Document section:
-- begin --

And the company's sell-off of some of its best assets in the months before it failed may have voided insurance cover on other loans, exacerbating investors losses.
Capital+Merchant was placed in receivership in November last year by Fortress which is owed about $70 million and has first claim over the company's assets.
Fortress called in receivers Grant Thornton while another firm, Korda Mentha, was called in to work for Capital+Merchant's other creditors including debenture investors.
Yesterday, Korda Mentha's Brendan Gibson said recoveries once Fortress had been paid out "might be as low as under 10 cents in the dollar".
Gibson said Grant Thornton had "only achieved a modest level of loan recoveries and asset realisations" and had been unable to repay Fortress.
Richard Simpson and Tim Downes of Grant Thornton had said C+M's secured investors could get 59 per cent of their money back.
Gibson said yesterday's news would be "very disappointing" to investors but it was important that they did not continue to have unrealistic expectations.
C+M's loans were primarily property related "and many of them are of questionable quality", he said.

-- end --

Dataset rows:
-- begin --

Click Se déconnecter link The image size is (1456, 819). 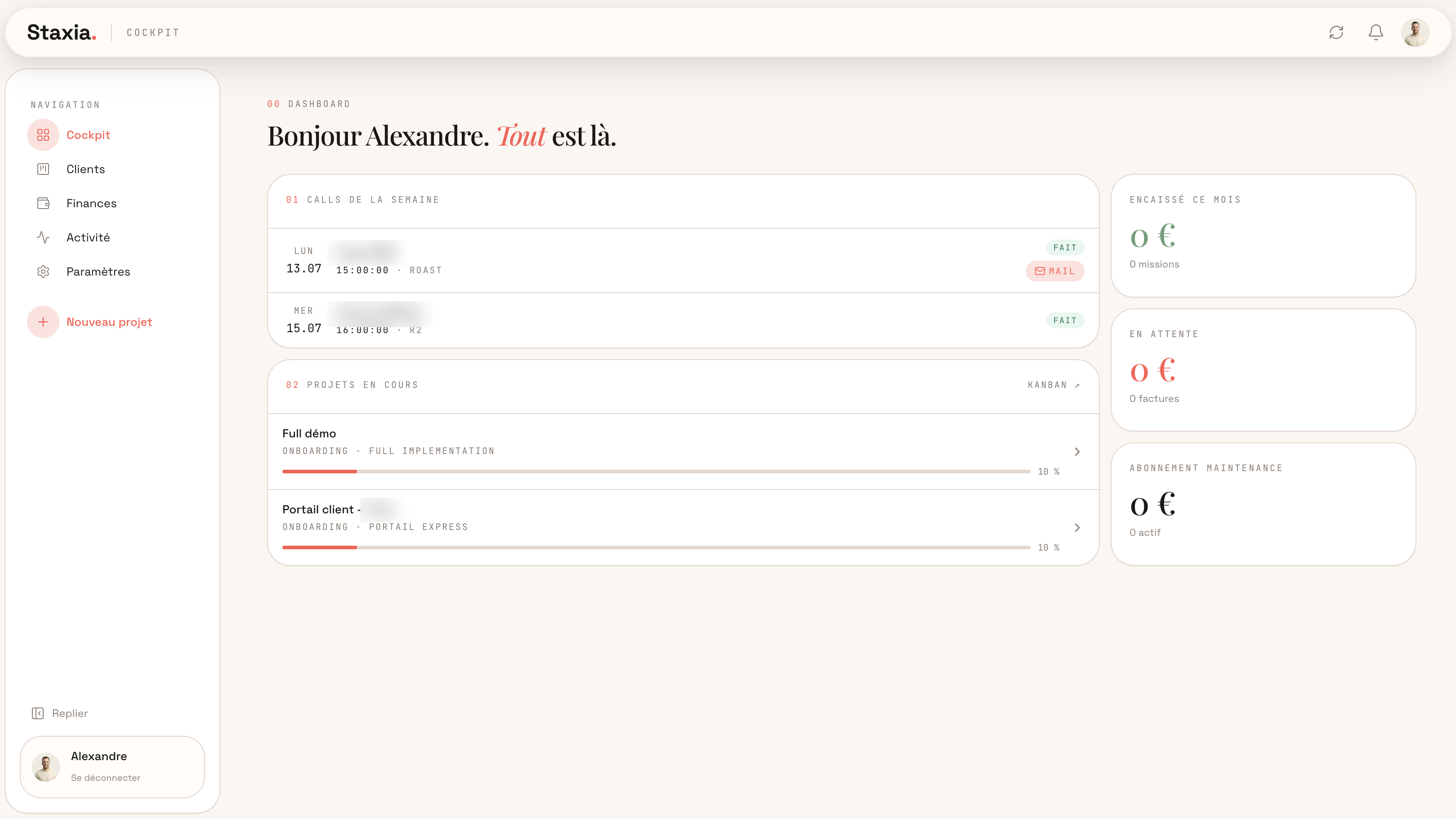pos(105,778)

-- end --
-- begin --

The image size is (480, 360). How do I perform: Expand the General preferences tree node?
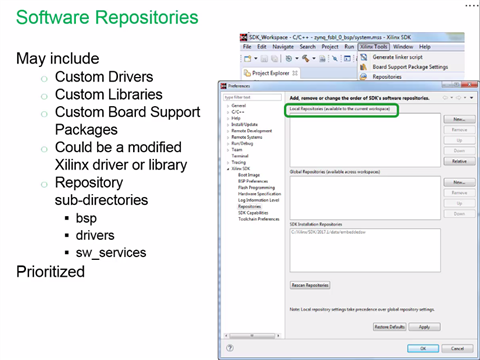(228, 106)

-- end --
-- begin --

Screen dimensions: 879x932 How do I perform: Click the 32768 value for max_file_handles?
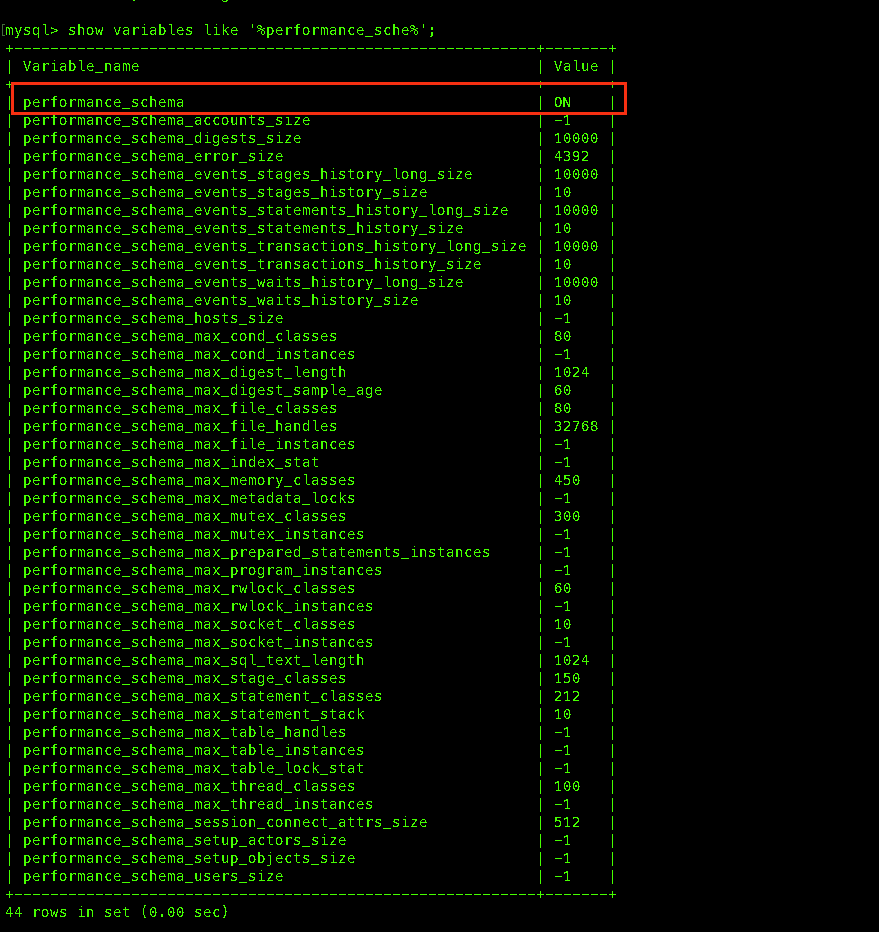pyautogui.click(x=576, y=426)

-- end --

Task list:
A. Translate this sentence from the Capital+Merchant article into Spanish: C+M's loans were primarily property related "and many of them are of questionable quality", he said.
B. Please supply what comes next in the Capital+Merchant article, starting after its final sentence.
The data is unrelated to the Capital+Merchant article.

The replies:
A. Los préstamos de C+M estaban relacionados principalmente con bienes inmuebles "y muchos de ellos son de calidad dudosa", dijo.

B.
"These matters, combined with the difficult economic climate in New Zealand, which is affecting liquidity and also property values, will result in significant losses being suffered on the majority of loans."
As well as turning to Fortress for costly funding last year, C+M tried to raise funds by packaging some of its best performing loans into securities and selling them.
But Gibson said it appeared that this securitisation programme might have voided insurance the company had over a substantial portion of its loan book.
Gibson indicated it was possible that C+M had continued to raise funds from investors via its "capital protected" product, after the insurance that provided that capital protection had been voided.